When you reach the line containing "Task: Click the 'Postgraduate", stop after it; until then, copy each line of the listing exactly, starting with the first.
*** INPUT DATA ***
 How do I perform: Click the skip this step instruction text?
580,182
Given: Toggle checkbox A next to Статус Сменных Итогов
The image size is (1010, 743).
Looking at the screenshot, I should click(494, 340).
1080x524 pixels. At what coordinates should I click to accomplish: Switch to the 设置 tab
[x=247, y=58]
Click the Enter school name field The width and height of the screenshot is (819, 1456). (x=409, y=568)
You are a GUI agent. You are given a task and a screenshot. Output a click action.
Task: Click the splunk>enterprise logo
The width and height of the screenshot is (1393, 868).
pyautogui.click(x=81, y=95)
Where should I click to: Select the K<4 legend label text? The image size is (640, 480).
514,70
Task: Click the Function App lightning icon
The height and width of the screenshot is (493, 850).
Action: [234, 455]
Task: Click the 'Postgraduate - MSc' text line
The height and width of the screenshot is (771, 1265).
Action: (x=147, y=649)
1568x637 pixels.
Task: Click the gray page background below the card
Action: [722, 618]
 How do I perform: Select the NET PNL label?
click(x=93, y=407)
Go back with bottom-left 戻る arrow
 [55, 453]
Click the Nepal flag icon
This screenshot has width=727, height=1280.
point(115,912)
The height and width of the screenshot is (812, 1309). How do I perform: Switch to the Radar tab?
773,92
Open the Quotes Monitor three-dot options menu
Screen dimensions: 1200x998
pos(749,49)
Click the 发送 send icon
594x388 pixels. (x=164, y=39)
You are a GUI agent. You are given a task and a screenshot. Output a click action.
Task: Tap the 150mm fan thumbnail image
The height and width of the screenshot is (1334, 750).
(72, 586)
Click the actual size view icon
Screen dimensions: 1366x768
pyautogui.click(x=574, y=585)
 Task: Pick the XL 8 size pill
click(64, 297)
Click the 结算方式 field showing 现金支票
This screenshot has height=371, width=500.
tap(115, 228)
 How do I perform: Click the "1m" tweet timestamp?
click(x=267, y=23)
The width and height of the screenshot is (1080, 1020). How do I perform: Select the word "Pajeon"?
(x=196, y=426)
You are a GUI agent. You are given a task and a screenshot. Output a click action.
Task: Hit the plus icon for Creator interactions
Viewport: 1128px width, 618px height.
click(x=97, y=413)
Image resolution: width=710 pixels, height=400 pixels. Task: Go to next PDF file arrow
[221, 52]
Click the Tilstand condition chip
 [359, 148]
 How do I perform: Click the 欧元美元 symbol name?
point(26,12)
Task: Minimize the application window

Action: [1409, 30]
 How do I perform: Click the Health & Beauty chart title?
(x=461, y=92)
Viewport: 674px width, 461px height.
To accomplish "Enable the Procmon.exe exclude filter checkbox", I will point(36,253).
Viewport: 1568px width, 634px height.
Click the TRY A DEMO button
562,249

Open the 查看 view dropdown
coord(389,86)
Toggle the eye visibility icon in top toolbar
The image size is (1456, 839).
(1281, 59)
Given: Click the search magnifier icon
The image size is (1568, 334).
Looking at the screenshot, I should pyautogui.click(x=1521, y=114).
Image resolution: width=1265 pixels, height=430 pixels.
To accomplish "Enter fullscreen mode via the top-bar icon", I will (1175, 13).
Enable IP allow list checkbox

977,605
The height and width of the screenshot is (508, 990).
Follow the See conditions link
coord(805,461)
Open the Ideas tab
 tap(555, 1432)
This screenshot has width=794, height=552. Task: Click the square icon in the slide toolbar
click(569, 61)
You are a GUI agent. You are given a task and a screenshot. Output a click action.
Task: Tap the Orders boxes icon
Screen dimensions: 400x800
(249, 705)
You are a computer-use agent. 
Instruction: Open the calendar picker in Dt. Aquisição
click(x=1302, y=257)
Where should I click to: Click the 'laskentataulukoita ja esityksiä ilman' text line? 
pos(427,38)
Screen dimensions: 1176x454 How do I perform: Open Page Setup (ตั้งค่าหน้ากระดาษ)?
***
RESULT ::
 How do I perform: Click the skip this step instruction text?
580,182
Given: Toggle checkbox A next to Статус Сменных Итогов
The image size is (1010, 743).
Looking at the screenshot, I should click(494, 340).
1080x524 pixels. At what coordinates should I click to accomplish: Switch to the 设置 tab
[x=247, y=58]
Click the Enter school name field The width and height of the screenshot is (819, 1456). (x=409, y=568)
You are a GUI agent. You are given a task and a screenshot. Output a click action.
Task: Click the splunk>enterprise logo
The width and height of the screenshot is (1393, 868).
pyautogui.click(x=81, y=95)
Where should I click to: Select the K<4 legend label text? The image size is (640, 480).
514,70
Task: Click the Function App lightning icon
The height and width of the screenshot is (493, 850).
Action: [234, 455]
Task: Click the 'Postgraduate - MSc' text line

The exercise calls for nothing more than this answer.